Damage Types for Burns | |
Burn Type | Damage Type |
Superficial (1°) | Superficial or Minor |
Deep Dermis (2°) | Major |
Full Thickness (3°) | Destroyed |
ABC as per Trauma Management may be indicated:
- Airway - may need to create a surgical airway in those with severe face and neck burns. (Major+ damage, unconscious, failed catastrophe check)
- Breathing - High flow oxygen is mandatory. Ventilation is sometimes required, especially with airway burns. (Major+ face or neck damage)
- Circulation - Aggressive fluid resuscitation is required for burns greater then 15-20% BSA (up to 10L on day of burn IV). Burned surfaces rapidly lose fluid. Fluid requirements are greatly increased anyway because of metabolic rate. Regimens vary from centre to centre. Large amounts of salt-containing fluid IV is the first line treatment.
Definitive Treatment
Severe (>20% BSA), circumferential limb, hand, face and neck burns are best managed in specialised units. Critically ill patients can be stabilised in ICU and transferred.
Generally, the inflammatory response begins to settle after 3 to 4 days. Hydration requirements decrease (day 1,2 and 3 post burn roughly half that of initial day -> back to normal).
Infection is the major problem at this stage. Aggressive antibiotic treatment combined with surgery to remove dead tissue is often required.
Plastic Surgery and Skin Grafts | |
Skin Substitutes | Skin Banks (TL7+) |
Synthetics (TL7+) | |
Pseudobiological Substitutes (TL12+) | |
Dressings | Donated (living, dead, other animal (e.g., pig) |
Synthetic materials plus growth factors | |
Epidermal Substitutes | Grafts, cultured tissue, pseudobiological materials |
Dermal Substitutes | |
Bilayer substitutes |
Treatment task, progress and aftercare as per Trauma rules.
Electric Currents
Key variables : amount of current, duration, tissues traversed by current arc.
Effects of Electric Current | ||
Current | Source | Effect |
10 - 100 µA | Earth Leakage | Microshock |
30 - 400 µA | Faulty Equipment | Tingling (harmless) |
1 - 10 mA | Pain (withdraw) | |
10 - 100 mA | Tetany (can't let go) | |
100 mA - 1 A | Macroshock (VF) | |
1 - 1000 A | Burns and tissue damage | |
1000 - 12000 A | High-Tension Wires | Severe burns, limb loss |
above 12000 A | Lightning Strike | Coma, severe burns, limb loss |
Microshock occurs when there is a small current leak which travels along a direct path to the heart eg. pacing wires or through IV lines. VF can result.
Tetany refers to current induced muscle spasm. Alternating current is
much better than direct current at inducing this (automatic over 20-30
cycles per second. Domestic mains usually 50 - 60 Hz).
Burns occur at entry and exit points of current arc. Currents can also be induced in carried metal objects (tools, keys, cigarette lighters, coins, etc.) leading to distant burns.

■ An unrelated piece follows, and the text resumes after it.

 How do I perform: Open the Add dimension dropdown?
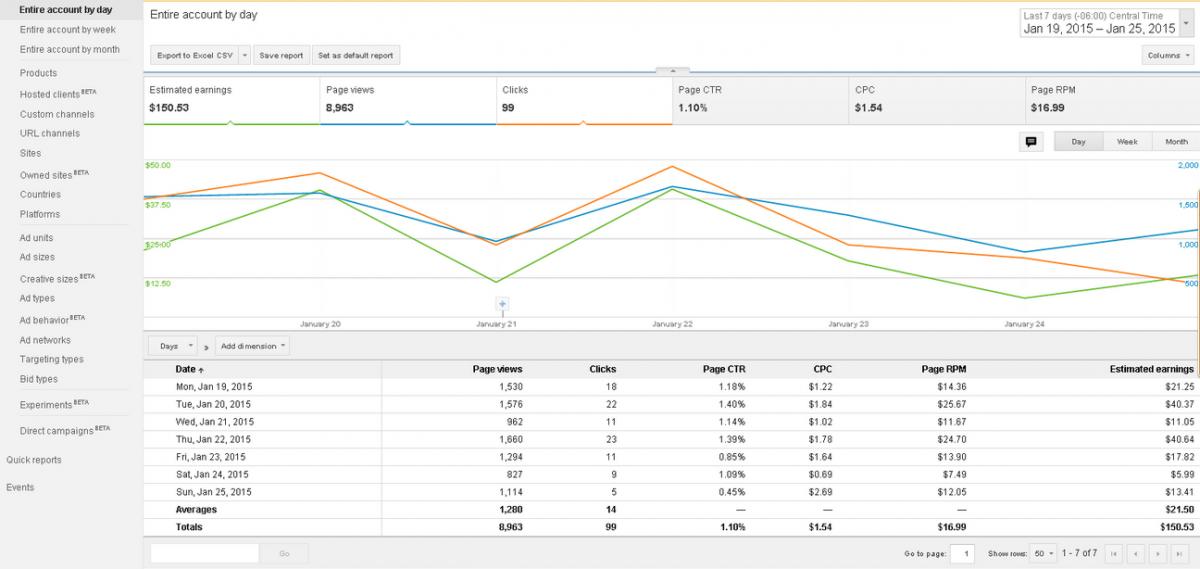point(254,346)
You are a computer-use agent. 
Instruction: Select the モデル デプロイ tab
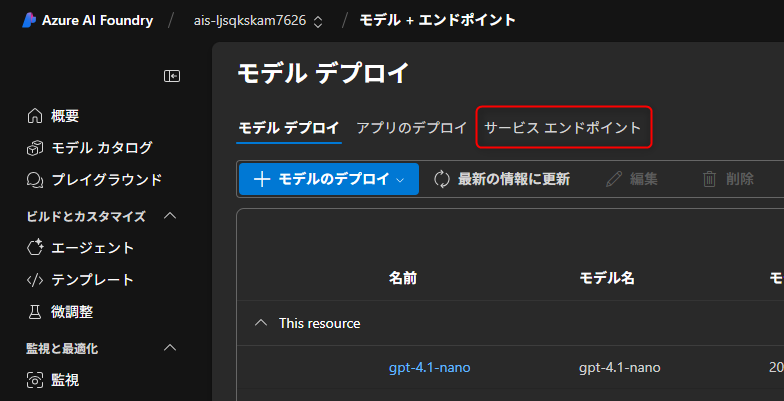pyautogui.click(x=289, y=128)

Limb loss can arise from sustained muscle contraction (can shear muscle from bone, or cause fractures), congealing of blood and solid tissues or calcining of bone (turns to ash).
Rules
Laser weapons produce point burns. They can ignite clothing. Rigid armours are usually ceramic or metallic and will not burn, they will just have holes punched in them!
Plasma weapons act like a combination of fire and lightning. Damage dice can be divided up at the referee's discretion.
Current-Induced Damage | |
Current Level | Damage |
1 - 10 mA | 1 pt stun per 10 sec in circuit |
10 - 100 mA | 1 pt per 1 sec in circuit |
100 mA - 1 A | VF if consciousness check fails, else 2D stun and character is knocked down/back. |
1 - 1000 A | As above, + 2D burn damage |
1000 - 10000 A | VF chance, + 4D burn damage |
Above 10000 A | VF chance, + 6D burn damage, unconsciousness automatic |
Microshock : catastrophe check when IV lines in place. VF on Spectacular Failure.